Provided records

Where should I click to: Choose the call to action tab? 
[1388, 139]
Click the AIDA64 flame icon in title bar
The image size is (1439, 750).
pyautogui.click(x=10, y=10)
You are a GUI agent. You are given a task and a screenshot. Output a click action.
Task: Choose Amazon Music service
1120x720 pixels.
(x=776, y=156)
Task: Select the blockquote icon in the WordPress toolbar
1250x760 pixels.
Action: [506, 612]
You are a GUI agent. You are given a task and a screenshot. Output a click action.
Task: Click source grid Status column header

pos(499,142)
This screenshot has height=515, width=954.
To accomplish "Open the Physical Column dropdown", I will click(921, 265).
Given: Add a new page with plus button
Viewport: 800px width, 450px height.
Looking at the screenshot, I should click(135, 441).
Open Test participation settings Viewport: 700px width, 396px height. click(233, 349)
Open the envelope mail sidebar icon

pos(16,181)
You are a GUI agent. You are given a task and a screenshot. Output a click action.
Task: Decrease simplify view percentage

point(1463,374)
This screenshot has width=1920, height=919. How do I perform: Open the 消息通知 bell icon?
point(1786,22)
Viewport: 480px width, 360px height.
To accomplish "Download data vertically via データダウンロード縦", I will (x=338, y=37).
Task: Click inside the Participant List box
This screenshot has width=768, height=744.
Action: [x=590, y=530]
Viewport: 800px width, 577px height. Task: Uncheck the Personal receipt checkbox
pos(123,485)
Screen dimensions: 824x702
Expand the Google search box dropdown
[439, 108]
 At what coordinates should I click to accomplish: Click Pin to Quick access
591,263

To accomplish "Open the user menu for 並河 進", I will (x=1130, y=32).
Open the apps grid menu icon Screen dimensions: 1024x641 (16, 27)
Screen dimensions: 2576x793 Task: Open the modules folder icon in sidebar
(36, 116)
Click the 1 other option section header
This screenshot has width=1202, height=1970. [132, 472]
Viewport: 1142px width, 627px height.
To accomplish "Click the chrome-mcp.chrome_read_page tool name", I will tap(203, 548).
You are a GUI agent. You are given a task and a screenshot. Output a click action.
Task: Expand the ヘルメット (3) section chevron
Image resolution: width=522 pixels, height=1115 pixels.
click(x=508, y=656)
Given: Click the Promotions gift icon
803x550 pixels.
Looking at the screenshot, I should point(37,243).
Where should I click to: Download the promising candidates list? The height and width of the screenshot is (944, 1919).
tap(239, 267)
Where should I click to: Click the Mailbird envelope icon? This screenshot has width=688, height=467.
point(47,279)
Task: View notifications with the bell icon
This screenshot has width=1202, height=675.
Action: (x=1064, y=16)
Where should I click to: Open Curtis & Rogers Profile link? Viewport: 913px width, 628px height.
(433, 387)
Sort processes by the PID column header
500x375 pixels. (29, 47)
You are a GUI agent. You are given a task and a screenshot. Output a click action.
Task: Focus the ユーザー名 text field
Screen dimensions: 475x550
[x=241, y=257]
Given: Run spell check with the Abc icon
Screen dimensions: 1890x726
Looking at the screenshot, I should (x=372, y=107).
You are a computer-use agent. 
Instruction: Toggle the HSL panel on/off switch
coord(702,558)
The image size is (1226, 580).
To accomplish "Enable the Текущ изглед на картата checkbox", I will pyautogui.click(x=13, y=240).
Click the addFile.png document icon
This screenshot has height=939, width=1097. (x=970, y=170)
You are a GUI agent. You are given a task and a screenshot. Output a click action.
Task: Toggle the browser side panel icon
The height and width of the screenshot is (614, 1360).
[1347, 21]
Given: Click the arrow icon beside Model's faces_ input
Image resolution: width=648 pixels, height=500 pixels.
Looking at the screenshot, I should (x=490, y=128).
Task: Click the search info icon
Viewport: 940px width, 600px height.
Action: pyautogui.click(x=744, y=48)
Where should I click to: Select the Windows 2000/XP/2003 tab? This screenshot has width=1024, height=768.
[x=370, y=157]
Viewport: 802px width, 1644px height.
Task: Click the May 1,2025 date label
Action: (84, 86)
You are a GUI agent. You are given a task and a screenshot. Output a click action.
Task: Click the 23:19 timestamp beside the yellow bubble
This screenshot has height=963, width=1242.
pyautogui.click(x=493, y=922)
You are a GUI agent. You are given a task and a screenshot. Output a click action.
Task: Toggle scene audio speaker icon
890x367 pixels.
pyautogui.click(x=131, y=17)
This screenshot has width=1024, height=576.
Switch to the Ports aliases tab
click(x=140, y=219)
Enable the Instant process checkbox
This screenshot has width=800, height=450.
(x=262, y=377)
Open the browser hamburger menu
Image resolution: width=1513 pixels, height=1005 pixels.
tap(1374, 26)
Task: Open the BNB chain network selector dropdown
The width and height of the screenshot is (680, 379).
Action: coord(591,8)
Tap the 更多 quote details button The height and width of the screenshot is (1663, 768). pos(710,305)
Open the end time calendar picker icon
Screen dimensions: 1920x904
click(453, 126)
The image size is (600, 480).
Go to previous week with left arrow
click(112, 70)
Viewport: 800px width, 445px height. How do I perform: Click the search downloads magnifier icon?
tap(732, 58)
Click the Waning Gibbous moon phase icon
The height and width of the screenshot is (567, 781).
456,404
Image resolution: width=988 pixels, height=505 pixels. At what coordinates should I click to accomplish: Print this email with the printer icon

What this task involves
Read through the entries above, and wherever a line holds the string "menu", copy it.

Solution for this task
To accomplish "Open the user menu for 並河 進", I will (x=1130, y=32).
Open the apps grid menu icon Screen dimensions: 1024x641 (16, 27)
Open the browser hamburger menu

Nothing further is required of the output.